- Origin: Athens, Greece
- Genres: Avant-garde metal, experimental metal, gothic metal
- Years active: 2004–present
- Labels: Sensory Records, 279 Productions
- Members: Thina Chat (vocals) Mike Karasoulis (vocals) George Droulias (Guitars & vocals) Sophia Charalampous (Keyboards) Alex Drake (Bass) Stavros Vorisis (Drums) John Kefallinos (Guitars)
- Past members: Charis Kampitsis (drums) Christina Kalantzi (Vocals) Angelos Charogiannis (Guitars)
- Website: www.dakrya.com

= Dakrya =

Greek musical group

Dakrya is a theatrical metal band from Athens, Greece that was formed in late 2004 by Sophia Charalampous. The idea was to create a band that could develop a theatrical attitude and combine different musical elements with the dynamics of metal and rock sound.

==History==
Many rehearsals and line-up changes brought the first demo release for Dakrya in mid-2005 entitled Without Destination. The singers Margina (female vocals) and Costas Lazarou (male vocals) participated as guest musicians for the recordings of the song. The reviews were good and soon Christina Kalantzi (vocals) and Thina Chat (vocals) joined the band as lead singers. Many live shows followed (mostly in Greece) as the band worked on new songs for their first full-length album to come.

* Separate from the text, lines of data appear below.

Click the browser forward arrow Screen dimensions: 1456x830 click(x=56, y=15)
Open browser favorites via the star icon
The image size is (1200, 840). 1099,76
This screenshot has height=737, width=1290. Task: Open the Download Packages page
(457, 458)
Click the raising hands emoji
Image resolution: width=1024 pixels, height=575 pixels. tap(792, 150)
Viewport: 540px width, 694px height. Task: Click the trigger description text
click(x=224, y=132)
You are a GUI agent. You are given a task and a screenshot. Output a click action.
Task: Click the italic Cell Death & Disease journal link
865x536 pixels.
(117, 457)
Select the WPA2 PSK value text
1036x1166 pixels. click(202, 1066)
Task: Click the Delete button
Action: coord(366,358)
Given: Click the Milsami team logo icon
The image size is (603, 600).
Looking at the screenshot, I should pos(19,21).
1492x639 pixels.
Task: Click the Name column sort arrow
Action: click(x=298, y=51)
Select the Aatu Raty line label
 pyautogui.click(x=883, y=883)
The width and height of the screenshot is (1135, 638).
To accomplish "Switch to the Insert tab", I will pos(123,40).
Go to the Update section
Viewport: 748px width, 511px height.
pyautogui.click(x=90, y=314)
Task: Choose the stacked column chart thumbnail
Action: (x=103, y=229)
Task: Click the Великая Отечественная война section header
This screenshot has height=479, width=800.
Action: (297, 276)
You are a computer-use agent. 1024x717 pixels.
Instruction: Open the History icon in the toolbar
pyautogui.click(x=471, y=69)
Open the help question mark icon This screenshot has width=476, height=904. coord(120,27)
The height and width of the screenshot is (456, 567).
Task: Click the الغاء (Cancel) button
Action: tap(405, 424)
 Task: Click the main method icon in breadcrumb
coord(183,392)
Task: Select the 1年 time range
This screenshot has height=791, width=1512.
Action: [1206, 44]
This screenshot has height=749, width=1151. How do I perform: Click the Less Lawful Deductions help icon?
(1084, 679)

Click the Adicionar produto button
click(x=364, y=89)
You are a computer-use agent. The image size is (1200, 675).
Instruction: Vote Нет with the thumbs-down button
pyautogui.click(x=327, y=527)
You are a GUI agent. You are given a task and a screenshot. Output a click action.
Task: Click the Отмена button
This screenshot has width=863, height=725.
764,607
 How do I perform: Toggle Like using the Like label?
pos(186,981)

In 2007 Dakrya enters the studios to record their debut album entitled Monumento that was released on May 23, 2008 by Another Sphere Records (in France, Canada, Belgium) and 279 Productions (Greece & Cyprus). Monumento received much praise for its highly unusual yet carefully conceived musical concept. In early 2009 Dakrya was the opening act for the live show of Moonspell at Principal Club Theater in Thessaloniki. After this show, George Droulias (Guitars & Vocals) had to leave the band for personal reasons. Meanwhile, Dakrya worked with a few session guitarists until late 2009 when Angelos Charogiannis (Guitars) joined the band and George Droulias (Guitars & Vocals) returned.

In 2010 the band came up with a new concept album and entered the studios once again for the recordings. In March 2010 the band traveled to Sweden to produce their new album with Pelle Saether (Diablo Swing Orchestra, Madder Mortem, ACT, and Goran Finnberg (Dark Tranquillity, Opeth, Arch Enemy). On May 23, 2010 Dakrya released a CD-Single with the song "The Urban Tribe". In July 2010 the band signed a worldwide contract with "Intromental Management & Booking Agency" and also with Sensory Records for the release of their second full-length album entitled "Crime Scene. The album was released on October 12, 2010 worldwide and received great reviews from the press.

In 2012-2013 the band's line-up changes when Angelos Charogiannis (Guitars) and Christina Kalantzi (Vocals) are replaced by John Kefallinos (Guitars) and Mike Karasoulis (Vocals).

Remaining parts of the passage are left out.